Most leather leashes I've used have a round or d ring in the braid, handle, etc. I gather people like to either tie on a poop bag or use it to somehow shorten the leash or attach a second line in some situations. My favourite cheap everyday 4' leather training leash has a loose ring I've never used in the handle that makes a huge racket when it's dragged or hits the floor, and occasionally gives me a good whack when the leash snaps around. Is there some extremely important mystery use for this ring I am going to discover the next day if I cut it off?


----------



## Cara Fusinato

Holds a key while walking too.

I cut them off too!


----------



## Jax08

It's to wrap the leash around your waist or over your shoulder while competing. The leash hooks to itself.


----------



## volcano

mine has a big ring on the handle so you can loop it through itself and use it as a slip lead. Comes in handy when I forget to put her collar on.


----------



## NancyJ

Jax08 said:


> It's to wrap the leash around your waist or over your shoulder while competing. The leash hooks to itself.

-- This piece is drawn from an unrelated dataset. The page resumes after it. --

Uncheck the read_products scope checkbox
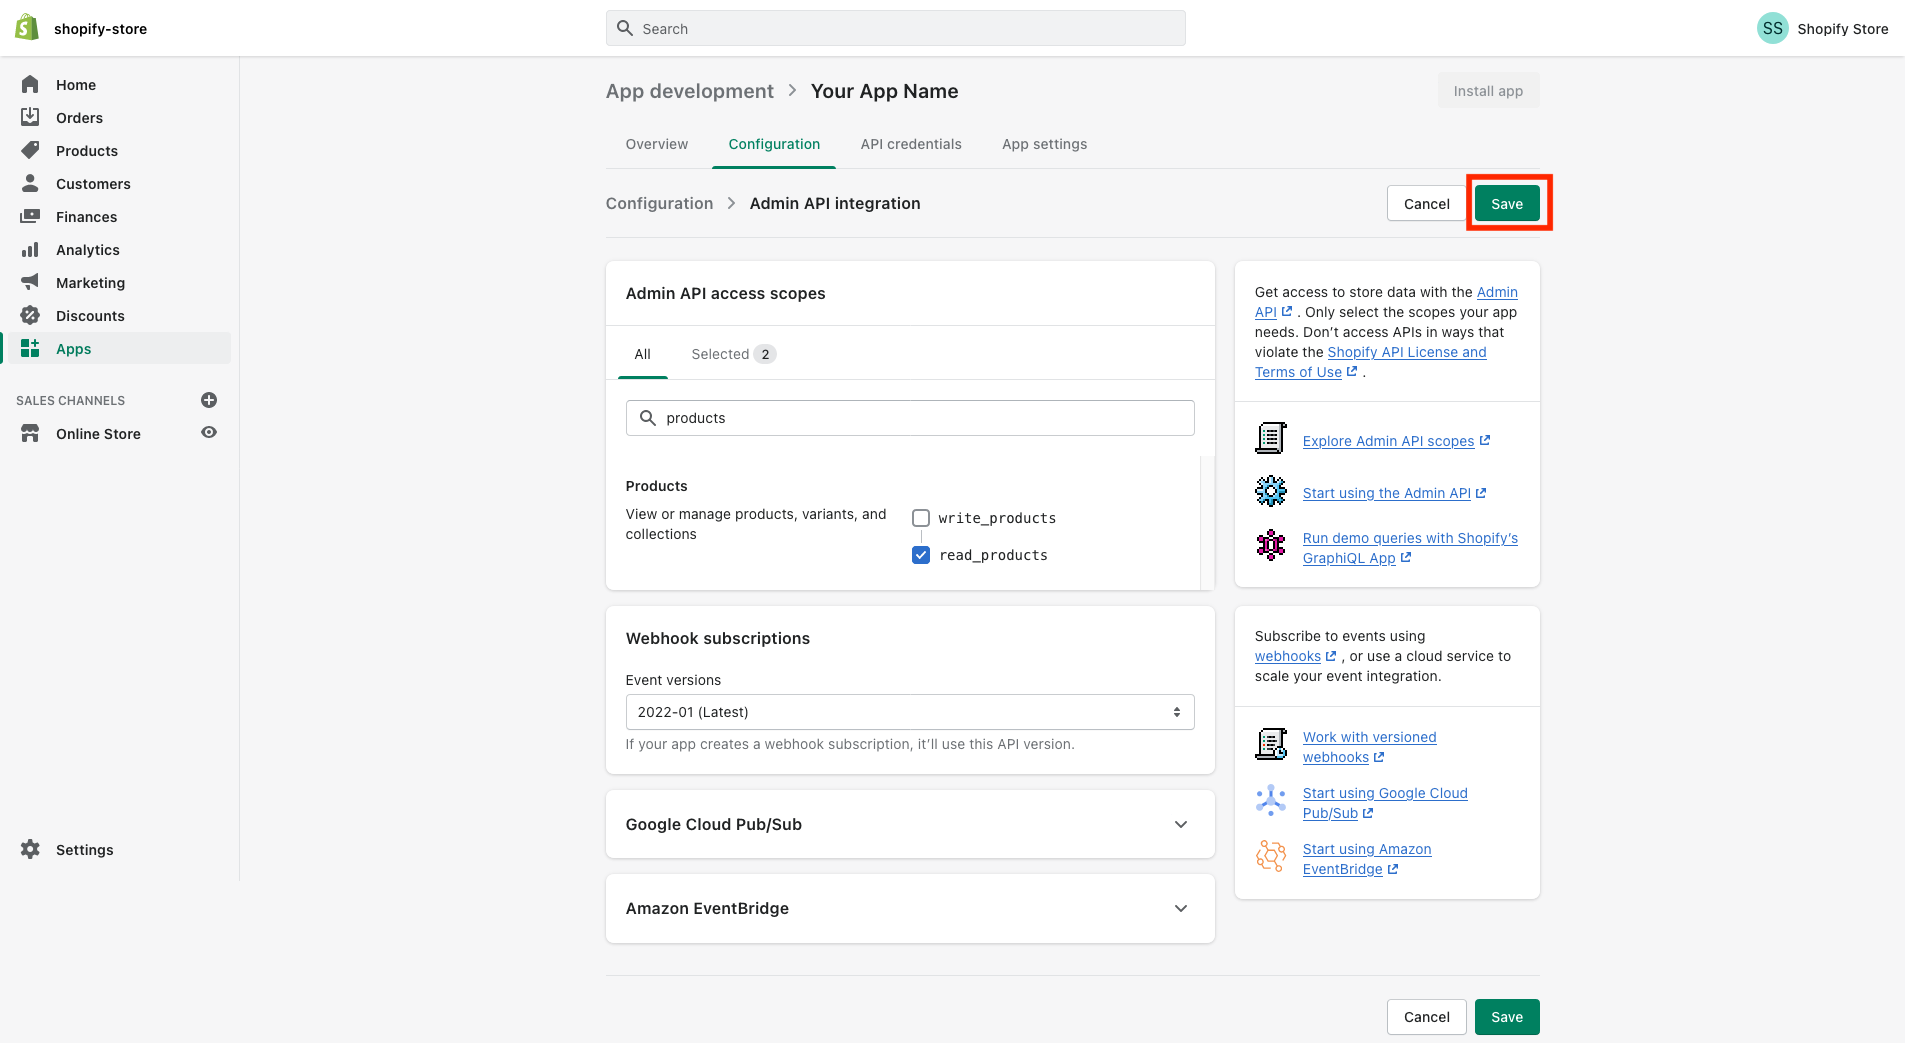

Also when working the dog offlead.


----------



## Liesje

Jax08 said:


> It's to wrap the leash around your waist or over your shoulder while competing. The leash hooks to itself.

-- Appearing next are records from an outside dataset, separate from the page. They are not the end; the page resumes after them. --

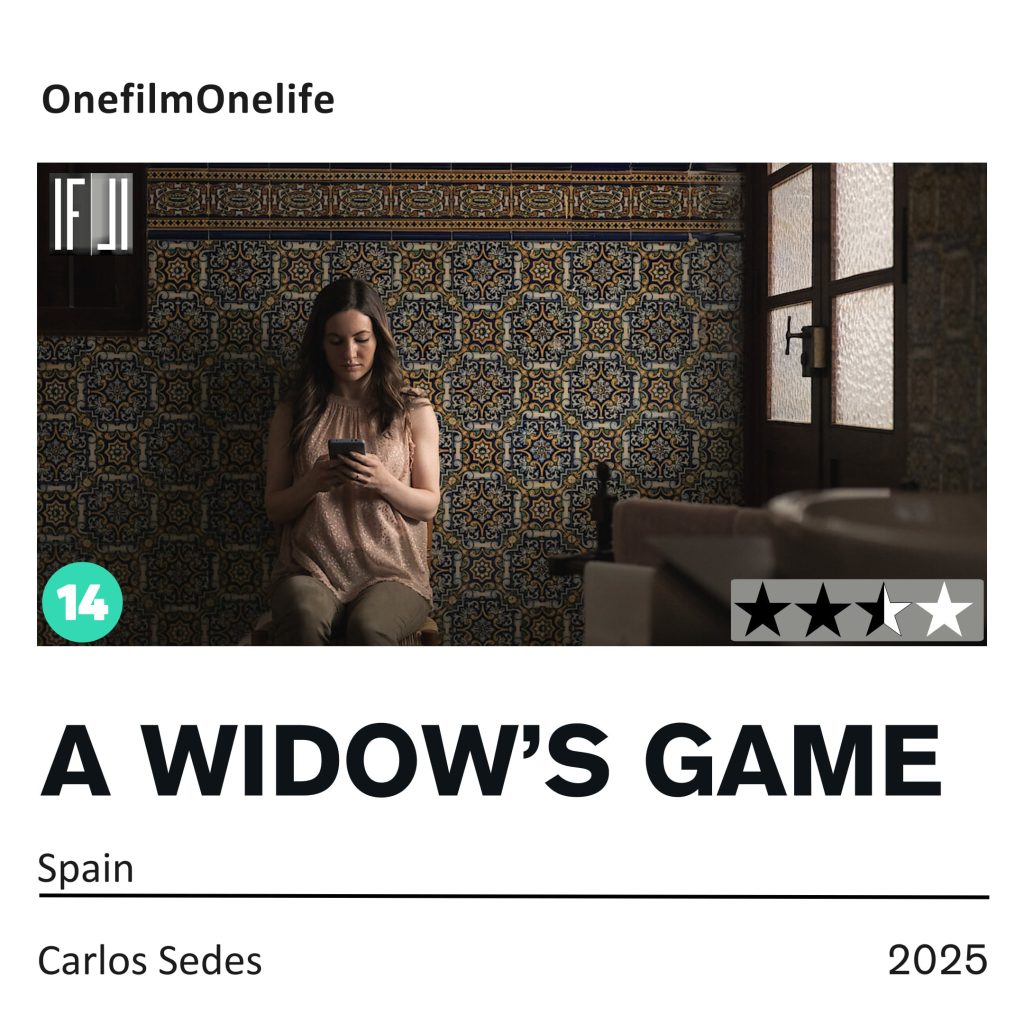Click the director name Carlos Sedes
The width and height of the screenshot is (1024, 1024).
click(150, 961)
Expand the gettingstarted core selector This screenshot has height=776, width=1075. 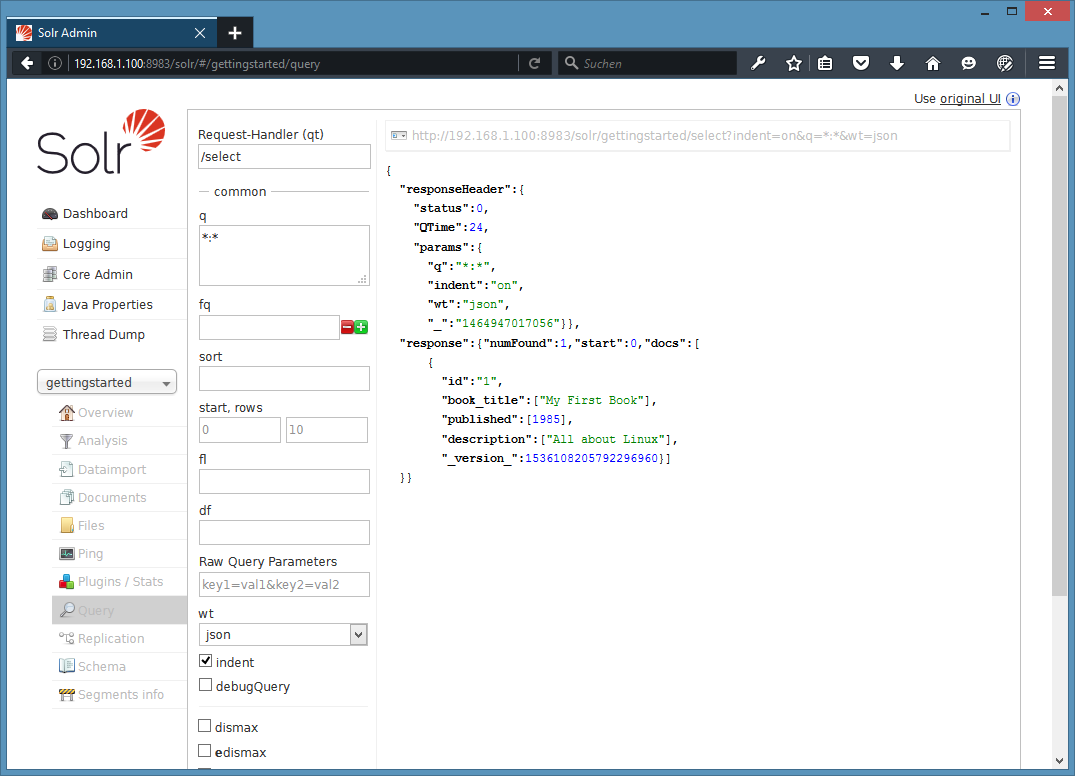(x=107, y=383)
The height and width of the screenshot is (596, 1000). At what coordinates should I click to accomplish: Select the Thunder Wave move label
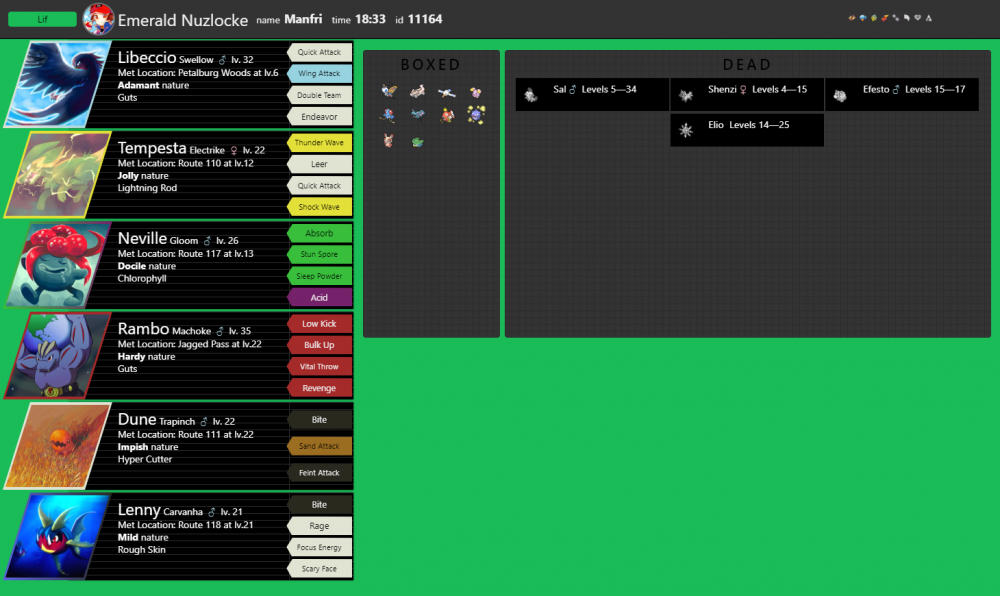(319, 143)
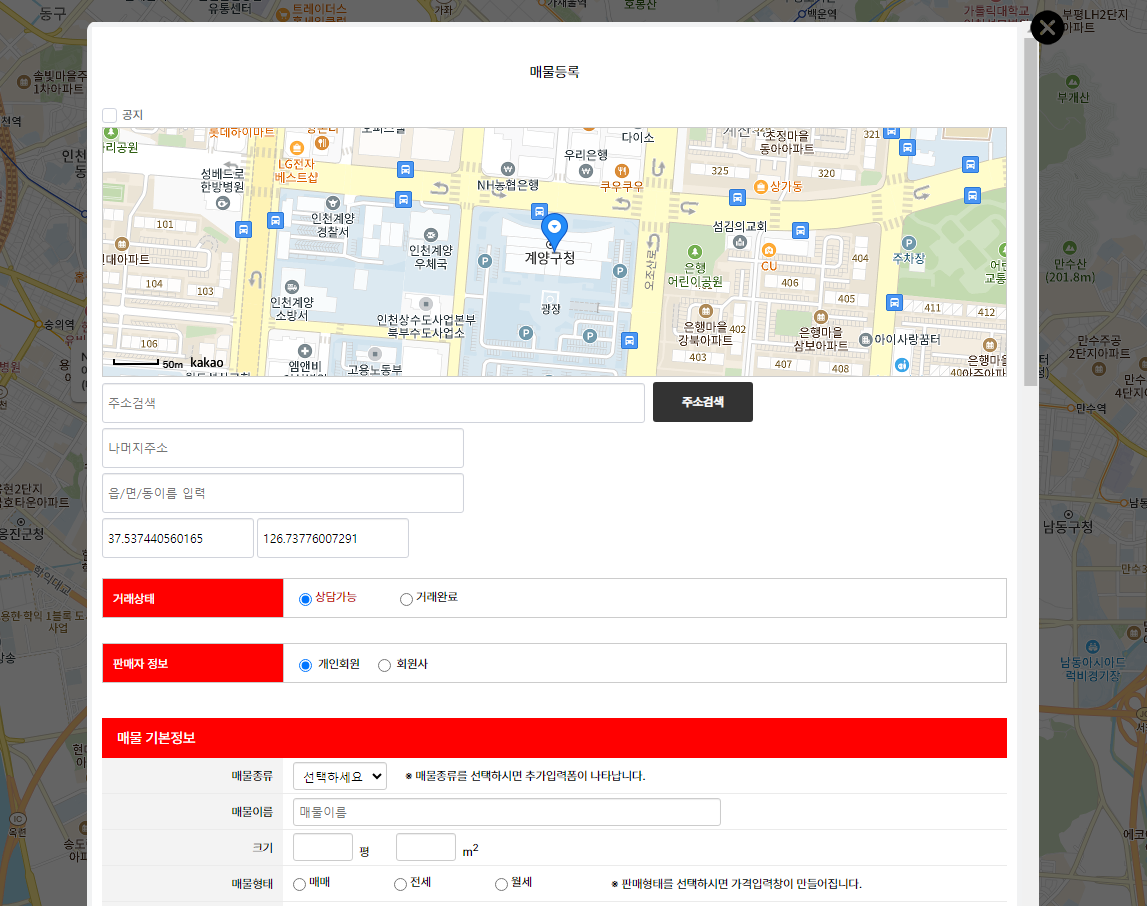Viewport: 1147px width, 906px height.
Task: Enable the 공지 checkbox
Action: (110, 115)
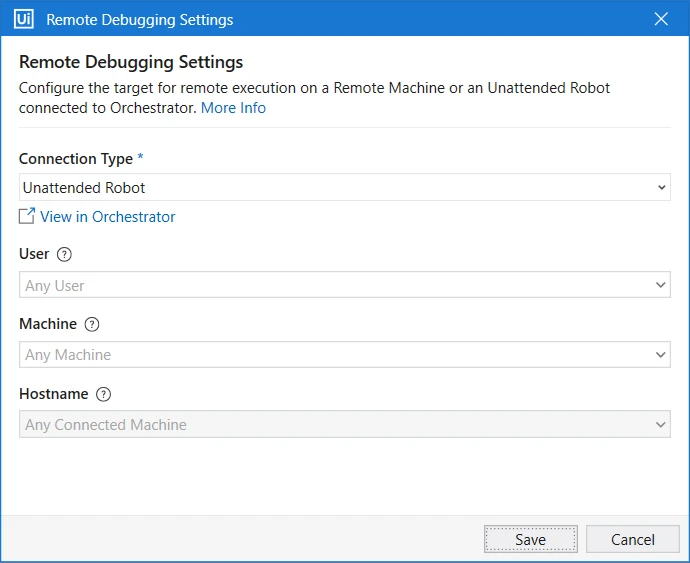Save the remote debugging settings
Image resolution: width=690 pixels, height=563 pixels.
[x=531, y=539]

This. In trial it has to be around your waist, over a shoulder, or completely stowed in a pocket. Easiest way to secure it using the first two methods is a 3-4' leash with a ring on the end (no handle, just a ring) or a ring in the handle.


----------



## Bob_McBob

Hooking the leash to itself was the big one I had forgotten. It sounds like I won't miss the ring for my training purposes. I don't mind them when they're light and fixed in place, but a heavy ring loose on the handle is pretty annoying if you don't actually use it.


----------



## Liesje

I agree, I don't actually like them. Only my trusty trial leash has one. In fact most of my leashes don't even have handles.


----------



## Bob_McBob

Success!


----------



## Cara Fusinato

> In fact most of my leashes don't even have handles.


Mine too! I end up with handles wrapped around the darndest places on dog or me! I love the knot-end for training. Maybe not walking the mountains, but training for sure.


----------